*Brief*. Copy the lines below verbatim, starting with the line that contains "Where should I" and ending after the line that contains "[x=483, y=285]". Include both of those lines and leave out the pictures.

───── Given data

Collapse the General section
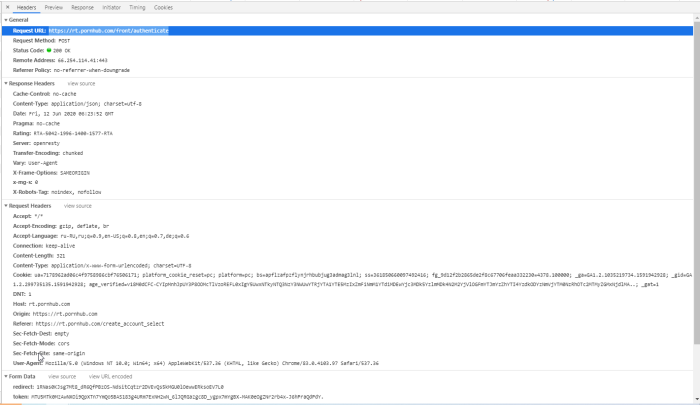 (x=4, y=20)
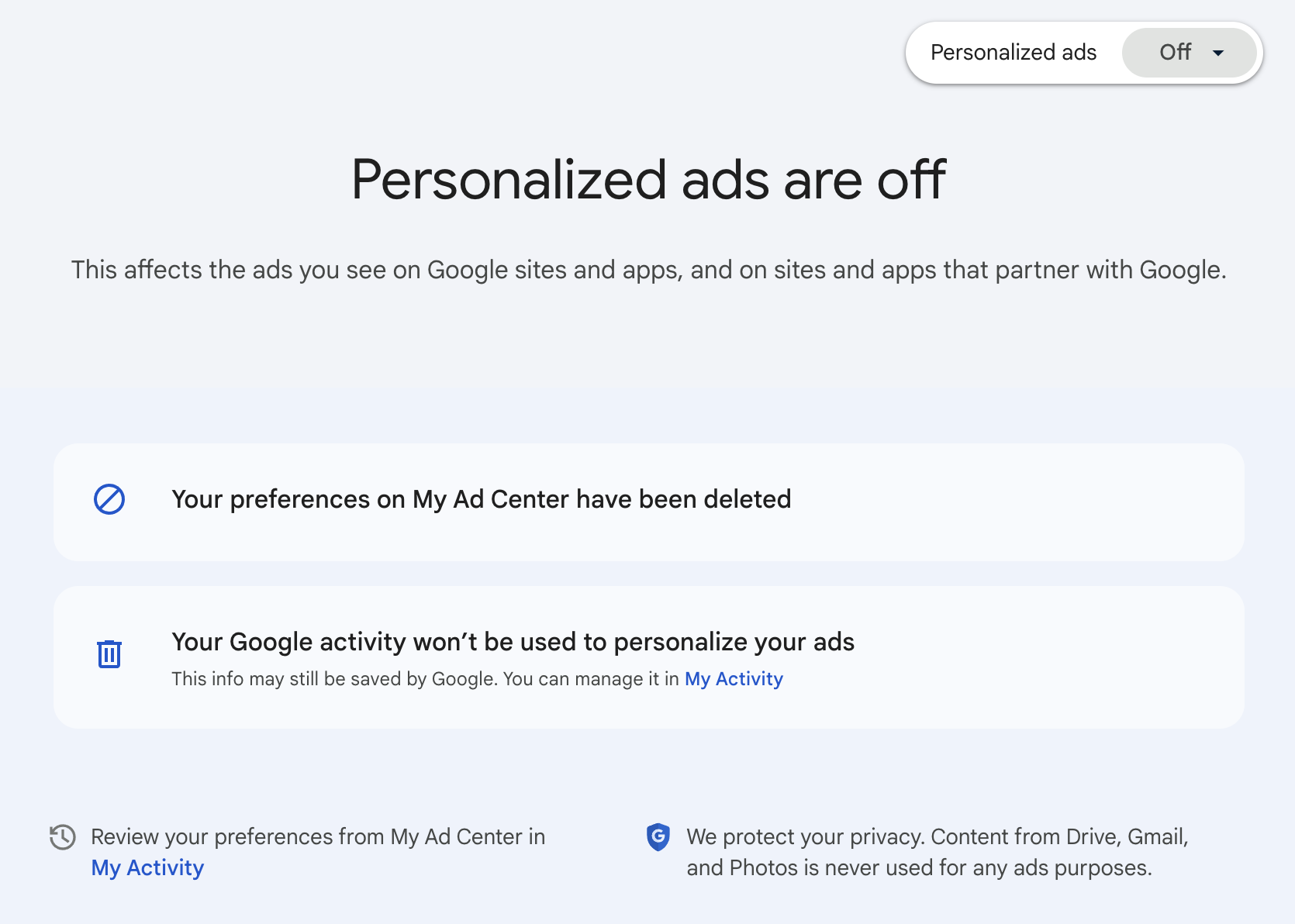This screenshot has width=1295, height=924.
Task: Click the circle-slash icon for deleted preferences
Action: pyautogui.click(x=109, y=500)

──────────
───── Given data

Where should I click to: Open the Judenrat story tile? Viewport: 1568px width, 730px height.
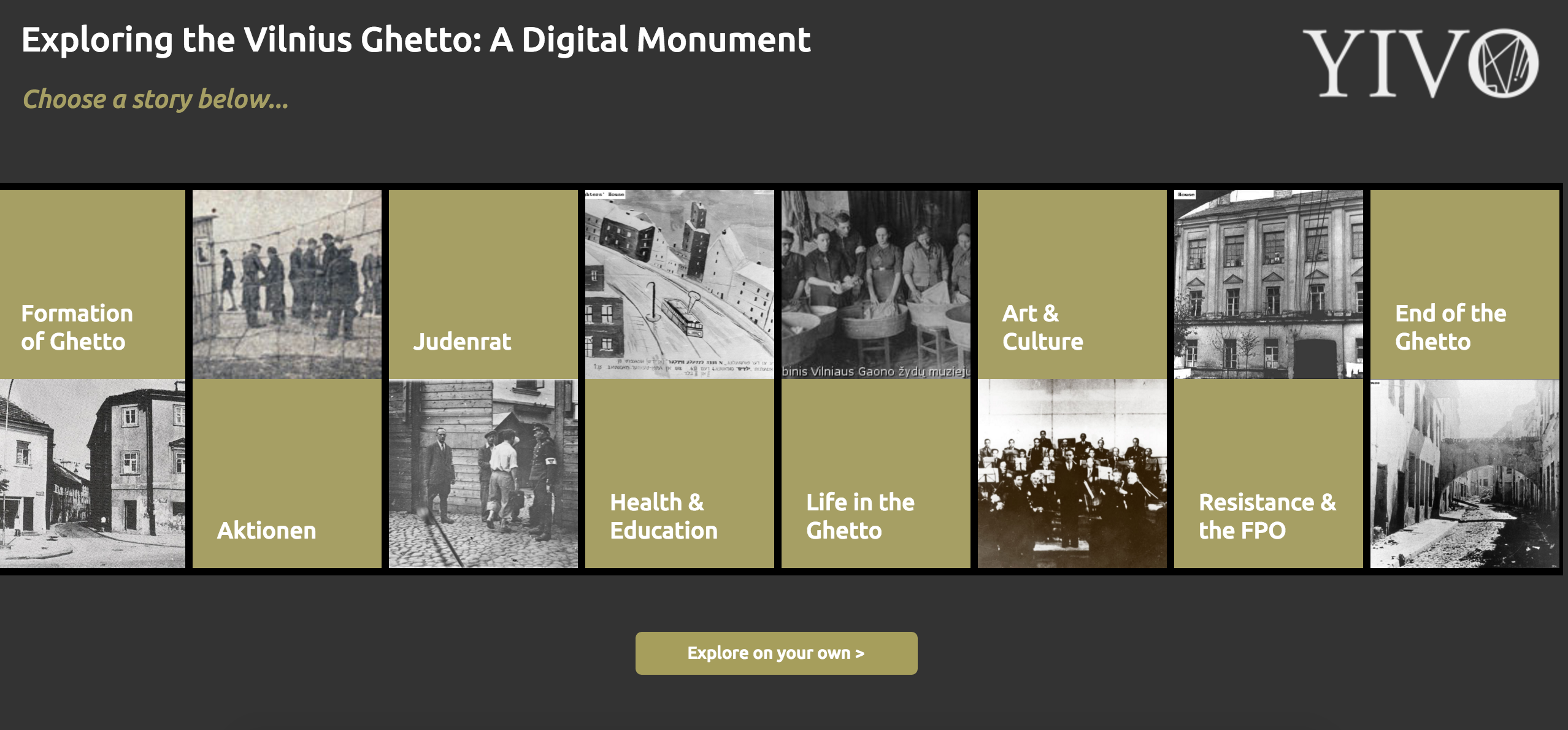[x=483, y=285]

──────────

*Response to the exercise*.
Where should I click to: Open the Judenrat story tile? Viewport: 1568px width, 730px height.
[x=483, y=285]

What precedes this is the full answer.